__EXERCISE GOAL__
Exact repetition of every record is required.
╭─ RECORD EXCERPTS
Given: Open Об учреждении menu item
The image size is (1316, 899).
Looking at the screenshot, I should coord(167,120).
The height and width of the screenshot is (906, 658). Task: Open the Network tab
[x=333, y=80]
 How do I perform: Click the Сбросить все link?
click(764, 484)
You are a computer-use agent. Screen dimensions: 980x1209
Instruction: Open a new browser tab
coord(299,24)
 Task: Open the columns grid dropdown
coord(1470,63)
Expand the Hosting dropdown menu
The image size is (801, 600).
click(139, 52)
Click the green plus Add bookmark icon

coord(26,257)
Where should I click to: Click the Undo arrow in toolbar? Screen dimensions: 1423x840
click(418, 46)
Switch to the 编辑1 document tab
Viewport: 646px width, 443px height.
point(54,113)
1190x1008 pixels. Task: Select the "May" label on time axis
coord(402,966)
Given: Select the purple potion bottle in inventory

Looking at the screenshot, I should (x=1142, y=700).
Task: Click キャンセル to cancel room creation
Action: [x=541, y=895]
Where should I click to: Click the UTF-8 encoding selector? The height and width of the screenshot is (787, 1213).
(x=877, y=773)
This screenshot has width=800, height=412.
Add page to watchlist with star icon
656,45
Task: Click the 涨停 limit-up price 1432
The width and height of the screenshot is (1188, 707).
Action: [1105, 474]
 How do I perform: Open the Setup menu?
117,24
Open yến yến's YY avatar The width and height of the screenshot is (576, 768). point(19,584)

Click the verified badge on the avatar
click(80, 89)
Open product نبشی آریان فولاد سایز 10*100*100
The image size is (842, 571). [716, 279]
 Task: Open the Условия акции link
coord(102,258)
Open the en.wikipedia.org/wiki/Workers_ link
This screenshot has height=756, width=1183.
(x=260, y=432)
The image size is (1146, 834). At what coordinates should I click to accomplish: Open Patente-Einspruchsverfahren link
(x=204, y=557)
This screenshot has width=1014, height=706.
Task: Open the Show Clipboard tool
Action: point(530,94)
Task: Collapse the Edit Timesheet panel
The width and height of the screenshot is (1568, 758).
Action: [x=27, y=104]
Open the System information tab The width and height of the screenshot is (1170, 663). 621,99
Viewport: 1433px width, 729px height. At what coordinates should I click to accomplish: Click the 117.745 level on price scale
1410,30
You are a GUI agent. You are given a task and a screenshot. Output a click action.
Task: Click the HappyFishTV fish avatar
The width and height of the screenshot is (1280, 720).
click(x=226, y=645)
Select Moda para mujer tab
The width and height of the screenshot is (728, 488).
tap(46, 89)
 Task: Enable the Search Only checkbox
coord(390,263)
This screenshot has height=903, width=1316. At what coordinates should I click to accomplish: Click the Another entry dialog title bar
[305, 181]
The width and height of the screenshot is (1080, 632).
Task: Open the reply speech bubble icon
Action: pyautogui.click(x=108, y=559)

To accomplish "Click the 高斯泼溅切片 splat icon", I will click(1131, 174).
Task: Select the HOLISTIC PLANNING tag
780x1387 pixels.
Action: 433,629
╰─
__FINISHED TASK__
Given: Open Об учреждении menu item
The image size is (1316, 899).
Looking at the screenshot, I should coord(167,120).
The height and width of the screenshot is (906, 658). Task: Open the Network tab
[x=333, y=80]
 How do I perform: Click the Сбросить все link?
click(764, 484)
You are a computer-use agent. Screen dimensions: 980x1209
Instruction: Open a new browser tab
coord(299,24)
 Task: Open the columns grid dropdown
coord(1470,63)
Expand the Hosting dropdown menu
The image size is (801, 600).
click(139, 52)
Click the green plus Add bookmark icon

coord(26,257)
Where should I click to: Click the Undo arrow in toolbar? Screen dimensions: 1423x840
click(418, 46)
Switch to the 编辑1 document tab
Viewport: 646px width, 443px height.
point(54,113)
1190x1008 pixels. Task: Select the "May" label on time axis
coord(402,966)
Given: Select the purple potion bottle in inventory

Looking at the screenshot, I should (x=1142, y=700).
Task: Click キャンセル to cancel room creation
Action: [x=541, y=895]
Where should I click to: Click the UTF-8 encoding selector? The height and width of the screenshot is (787, 1213).
(x=877, y=773)
This screenshot has width=800, height=412.
Add page to watchlist with star icon
656,45
Task: Click the 涨停 limit-up price 1432
The width and height of the screenshot is (1188, 707).
Action: [1105, 474]
 How do I perform: Open the Setup menu?
117,24
Open yến yến's YY avatar The width and height of the screenshot is (576, 768). point(19,584)

Click the verified badge on the avatar
click(80, 89)
Open product نبشی آریان فولاد سایز 10*100*100
The image size is (842, 571). [716, 279]
 Task: Open the Условия акции link
coord(102,258)
Open the en.wikipedia.org/wiki/Workers_ link
This screenshot has height=756, width=1183.
(x=260, y=432)
The image size is (1146, 834). At what coordinates should I click to accomplish: Open Patente-Einspruchsverfahren link
(x=204, y=557)
This screenshot has width=1014, height=706.
Task: Open the Show Clipboard tool
Action: point(530,94)
Task: Collapse the Edit Timesheet panel
The width and height of the screenshot is (1568, 758).
Action: [x=27, y=104]
Open the System information tab The width and height of the screenshot is (1170, 663). 621,99
Viewport: 1433px width, 729px height. At what coordinates should I click to accomplish: Click the 117.745 level on price scale
1410,30
You are a GUI agent. You are given a task and a screenshot. Output a click action.
Task: Click the HappyFishTV fish avatar
The width and height of the screenshot is (1280, 720).
click(x=226, y=645)
Select Moda para mujer tab
The width and height of the screenshot is (728, 488).
tap(46, 89)
 Task: Enable the Search Only checkbox
coord(390,263)
This screenshot has height=903, width=1316. At what coordinates should I click to accomplish: Click the Another entry dialog title bar
[305, 181]
The width and height of the screenshot is (1080, 632).
Task: Open the reply speech bubble icon
Action: pyautogui.click(x=108, y=559)

To accomplish "Click the 高斯泼溅切片 splat icon", I will click(1131, 174).
Task: Select the HOLISTIC PLANNING tag
780x1387 pixels.
Action: 433,629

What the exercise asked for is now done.